Review Article
Using data sources beyond PubMed has a modest impact on the results of systematic reviews of therapeutic interventions

https://doi.org/10.1016/j.jclinepi.2014.12.017Get rights and content

Abstract

Objectives

Searching multiple sources when conducting systematic reviews is considered good practice. We aimed to investigate the impact of using sources beyond PubMed in systematic reviews of therapeutic interventions.

Study Design and Setting

We randomly selected 50 Cochrane reviews that searched the PubMed (or MEDLINE) and EMBASE databases and included a meta-analysis of ≥10 studies.

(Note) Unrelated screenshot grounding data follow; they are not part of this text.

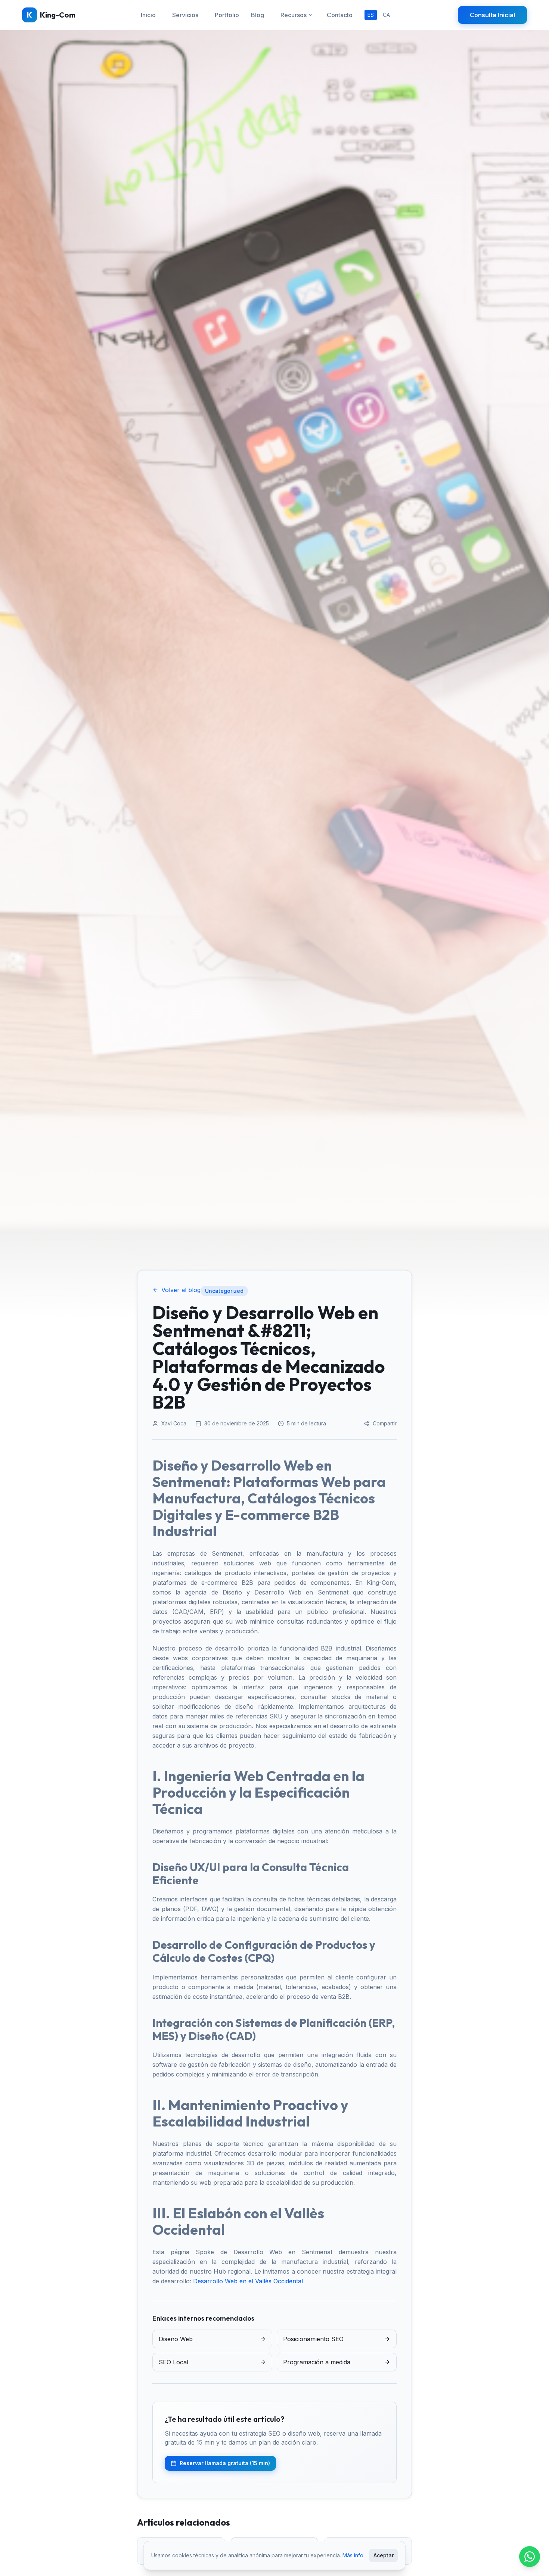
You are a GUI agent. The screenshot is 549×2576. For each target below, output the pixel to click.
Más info (352, 2555)
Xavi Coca (173, 1423)
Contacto (340, 15)
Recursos (293, 15)
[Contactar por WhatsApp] (529, 2556)
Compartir (385, 1423)
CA (386, 15)
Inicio (148, 15)
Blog (257, 15)
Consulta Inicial (492, 15)
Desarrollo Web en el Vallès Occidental (248, 2281)
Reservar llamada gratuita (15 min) (225, 2463)
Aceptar (383, 2555)
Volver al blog (181, 1290)
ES (370, 15)
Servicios (185, 15)
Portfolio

We checked whether each eligible record in each review (n = 2,700) was retrievable in PubMed and EMBASE. For the first-listed meta-analysis of ≥10 studies in each review, we examined whether excluding studies not found in PubMed affected results.

Results

A median of one record per review was indexed in EMBASE but not in PubMed; a median of four records per review was not indexed in PubMed or EMBASE. Meta-analyses included a median of 13.5 studies; a median of zero studies per meta-analysis was indexed in EMBASE but not in PubMed; a median of one study per meta-analysis was not indexed in PubMed or EMBASE. Meta-analysis using only PubMed-indexed vs. all available studies led to a different conclusion in a single case (on the basis of conventional criteria for statistical significance). In meta-regression analyses, effects in PubMed- vs. non–PubMed-indexed studies were statistically significantly different in a single data set.

Conclusion

For systematic reviews of the effects of therapeutic interventions, gains from searching sources beyond PubMed, and from searching EMBASE in particular are modest.

Introduction

What is new?

  • For systematic reviews of therapeutic interventions, the gains from searching sources beyond PubMed, and from searching Embase in particular, are modest.

  • When additional relevant studies are identified from non-PubMed sources they tend to not contribute substantial amounts of information to meta-analysis, and their omission does not appear to substantially influence meta-analysis results.

  • We provide empirical evidence to inform decisions about searching databases beyond PubMed. This evidence should be considered in view of the goals of a particular systematic review, the context in which the review is conducted, and the available resources.

  • When reviews are prepared under resource constraints and the expected number of relevant studies is not too small (e.g., when 10 or more studies are expected to be included in meta-analysis), systematic searching limited to PubMed can provide reliable inputs for subsequent decision and economic analyses.

Using multiple sources to identify relevant evidence is considered good practice when conducting systematic reviews [1], [2], [3]. Searching multiple electronic bibliographic databases will generally yield a greater number of abstracts to screen, thus increasing the probability that all relevant studies will be identified [4]. However, searching multiple databases is a resource-intensive process in that access to major bibliographic databases often requires a paid subscription and the increase in the number of abstracts retrieved increases the screening effort. Furthermore, using multiple databases complicates the logistics of search and retrieval of studies and requires developing expertise in formulating sensitive search strategies for diverse databases (e.g., knowledge regarding indexing methods or the design of appropriate search filters is database specific). Moving beyond electronic bibliographic databases (e.g., hand searching journals, reviewing conference proceedings and dissertations, or directly contacting investigators who may have access to unpublished studies) imposes even more severe demands on resources often for limited gains in yield [5], [6], [7], [8].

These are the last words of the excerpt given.